In Orlando city limits, Hispanics comprise more than 17 percent of the population. Yet, on the Orlando City Commission, there is no one with a full grasp of the cultural, social and economic challenges that Hispanic people face.
In Orange County public schools, more than one-fifth of the students are Hispanic. But there is no Hispanic on the seven-member School Board, which establishes policy and sets budget priorities. A Hispanic School Board member is badly needed to help the district craft more effective policies for teaching students who have limited English and to address dropout problems affecting Hispanic students.
Hispanics are a vital part of this vibrant community. They live here. They work here. They pay their taxes here. They vote here. Yet the Orange County Commission is the only major governmental body with a representative who has Hispanic roots.

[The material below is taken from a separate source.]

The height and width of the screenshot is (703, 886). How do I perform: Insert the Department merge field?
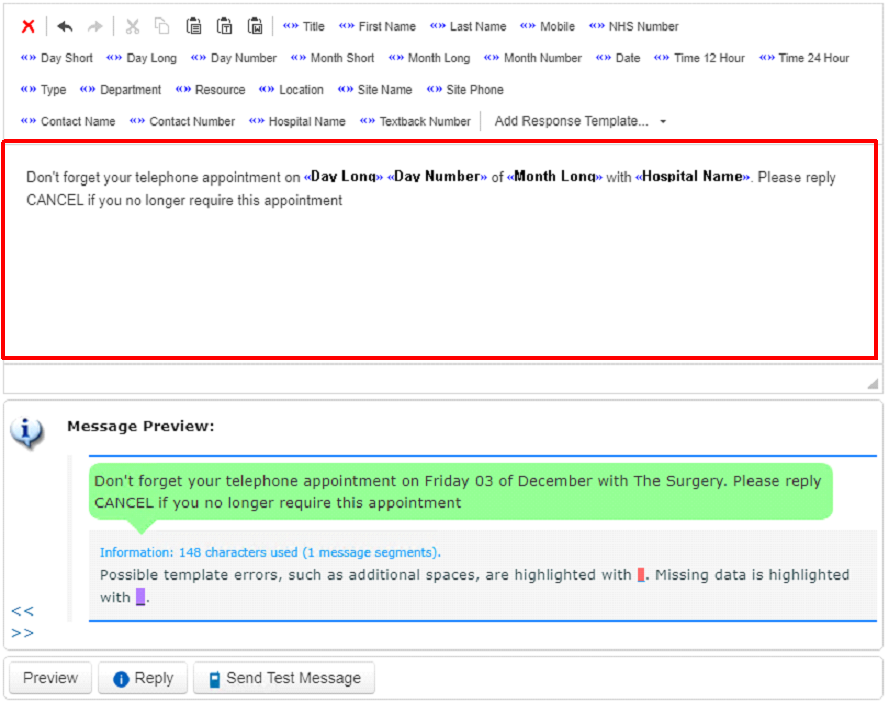[121, 90]
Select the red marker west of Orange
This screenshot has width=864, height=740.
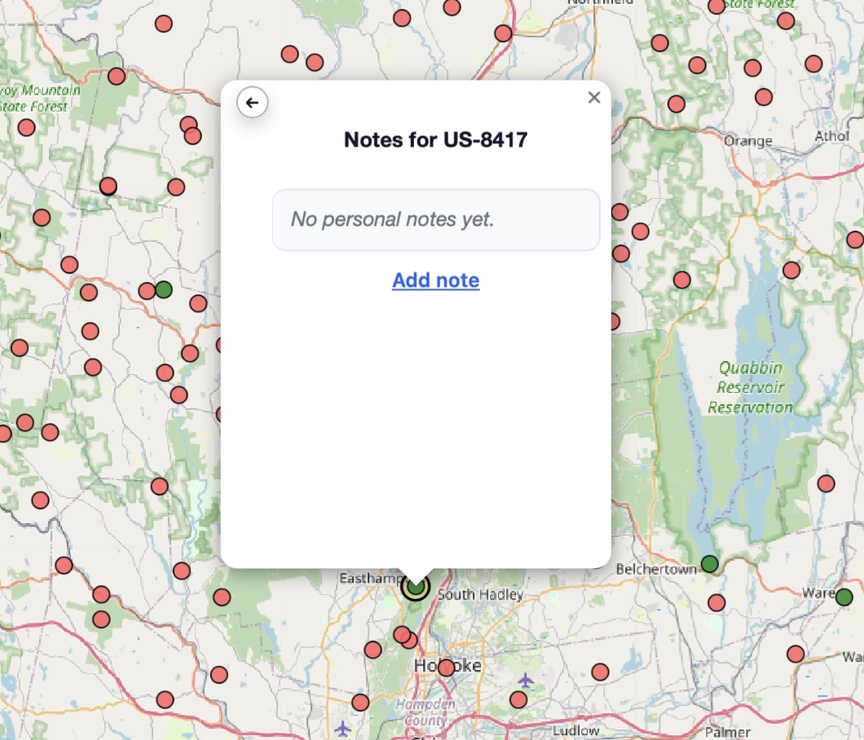[x=676, y=104]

The Hispanic community deserves to have more say in how this community runs. Its ability to be heard clearly, and possibly elect more officials, is controlled by the City Commission and the School Board. Those bodies approve the district lines that are redrawn every 10 years based on the latest Census figures. Changing the district lines does not guarantee that a Hispanic would be elected. But it ensures that anyone seeking office in those districts would have to take seriously the concerns of Hispanic voters.
The leading plans that have been presented for approval don't go far enough. Indeed the Orlando City Commission district map, which is up for final approval today, represents a step backward. On that map in east Orlando's District 2, where there is the largest concentration of Hispanic residents, the proposed new boundaries reduce the district's Hispanic population from 40 percent to 38 percent.
The leadership of the steering committee that drafted the boundaries insists that reducing the concentration of Hispanic residents, many of them apartment dwellers, won't hurt. But the 2000 presidential election proved that every percent counts.
The school-district boundary proposals were only slightly better. On the existing map, District 2, in east Orange, has the largest Hispanic population, 30 percent. The best-case scenario presented on three redistricting proposals would create a district that is 34 percent Hispanic.
With 168,000 Hispanic residents in Orange County, there certainly should be a way to create a district where at least 40 percent of the people are Hispanic. Redistricting maps should not be incumbent protection acts.
None of the school district plans, nor the Orlando City Commission boundaries, should be approved. Fairness demands giving Hispanic voters a strong voice. Leaving a large segment of the population underrepresented is a disservice to the entire community. The lack of representation breeds frustration and makes it more difficult to address critical issues in the community.